I have a Trello card I thought was comprehensive, but I keep adding things to it. Cubase templates. Deauthorizing plug-ins. Enormous digital sample sets. I guess I need all that stuff?


The first computer in a place I lived was the family Apple ][. The day it arrived, there was a massive thunderstorm and the power went out in our house. But the family was so excited that we assembled the machine by candlelight. Over the years that machine would get modifications -- I wired in an external speaker. We added disk drives and a video card. 

In college, I switched to the then-new Macintosh, as required by my school (and graciously deeply discounted by the manufacturer). Graphical user interfaces. A mouse. A fundamentally network-based computing experience, complete with email, chat, server storage, and network printing. Way ahead of its time. 

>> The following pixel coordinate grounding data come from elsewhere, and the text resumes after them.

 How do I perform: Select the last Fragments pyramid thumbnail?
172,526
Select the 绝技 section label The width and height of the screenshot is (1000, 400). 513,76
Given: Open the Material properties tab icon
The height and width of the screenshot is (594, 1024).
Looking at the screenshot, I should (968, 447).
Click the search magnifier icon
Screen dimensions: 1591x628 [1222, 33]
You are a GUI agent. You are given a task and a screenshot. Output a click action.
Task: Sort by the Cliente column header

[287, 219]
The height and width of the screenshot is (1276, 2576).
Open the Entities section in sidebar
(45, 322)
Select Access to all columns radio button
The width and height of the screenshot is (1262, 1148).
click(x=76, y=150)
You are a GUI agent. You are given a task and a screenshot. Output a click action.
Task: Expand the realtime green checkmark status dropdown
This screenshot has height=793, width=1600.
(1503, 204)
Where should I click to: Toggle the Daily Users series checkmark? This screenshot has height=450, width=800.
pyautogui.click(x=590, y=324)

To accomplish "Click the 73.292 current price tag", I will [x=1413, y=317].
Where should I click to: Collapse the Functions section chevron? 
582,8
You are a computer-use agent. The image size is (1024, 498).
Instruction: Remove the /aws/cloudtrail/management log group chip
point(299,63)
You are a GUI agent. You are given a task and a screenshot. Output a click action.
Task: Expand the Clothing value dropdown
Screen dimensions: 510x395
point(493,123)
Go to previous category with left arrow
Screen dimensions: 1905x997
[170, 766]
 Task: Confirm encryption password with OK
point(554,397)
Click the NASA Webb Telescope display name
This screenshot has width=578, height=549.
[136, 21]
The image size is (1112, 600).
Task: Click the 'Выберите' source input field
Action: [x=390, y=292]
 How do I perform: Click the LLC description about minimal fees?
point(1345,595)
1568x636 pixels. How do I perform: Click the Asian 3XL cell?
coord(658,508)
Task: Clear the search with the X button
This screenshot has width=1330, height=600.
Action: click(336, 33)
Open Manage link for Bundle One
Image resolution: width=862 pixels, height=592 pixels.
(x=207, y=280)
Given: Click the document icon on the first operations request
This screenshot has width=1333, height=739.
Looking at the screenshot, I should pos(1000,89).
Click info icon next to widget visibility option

After my college Mac was stolen in an apartment robbery, I switched to PCs, and spent the 90s learning the ins and outs of Intel's 8086-based architecture and the rapidly evolving world of Microsoft Windows. My first PC ran Windows 3.1, which lived on top of DOS and had its own separate arcana to master: The ISA bus. Autoexec.bat tweaks. Resolving conflicts between devices. 

I'd build a new machine every few years as processors leapt forward in speed and capability - 386 to 486 to Pentium to Pentium II and beyond. Graphics went from CGA resolutions (16 colors! 320 x 200!) to VGA to SVGA to a dizzying array of variants, finally adding primitive 3D graphics, which often required their own separate cards. I spent a lot of time at Fry's Electronics.

I'd recycle some parts (CD-ROM drives had a good run) across machines and discard other technological dead-ends. SCSI drives are indeed fast and cheap, but they sound like jet engines at speed and run nearly as hot. Firewire might have been technically great, but was never really supported on the PC.

One time I wired up the power switch wrong, and when I turned my PC on for the first time, blew the breaker for the house -- perhaps the most dramatic thing that could have happened when I pressed the button.

But most of the time, those initial boots are the opposite, and are disappointing non-events. I push the button. Nothing happens. No beeps. No POST (power-on self test). I sit there, back hurting, knuckles bleeding and bandaged from scraping across sharp components and case edges, and start wondering what the problem is. Wiring? Badly seated card or CPU? Insufficient power supply? Did you fry something?

Eventually I would figure it out. The sense of fragility of the complex machine diminishing exponentially over successive successful boots. I'd stare at the deep blue of the various Windows configuration screens updating, tweaking, waiting. Within a week or two, the new machine would hit its stride, and worries would fade into the background.

So it shall be with this new beast. The progress bar tells me it has over 65,000 files to go. Time remaining: More than 1 day.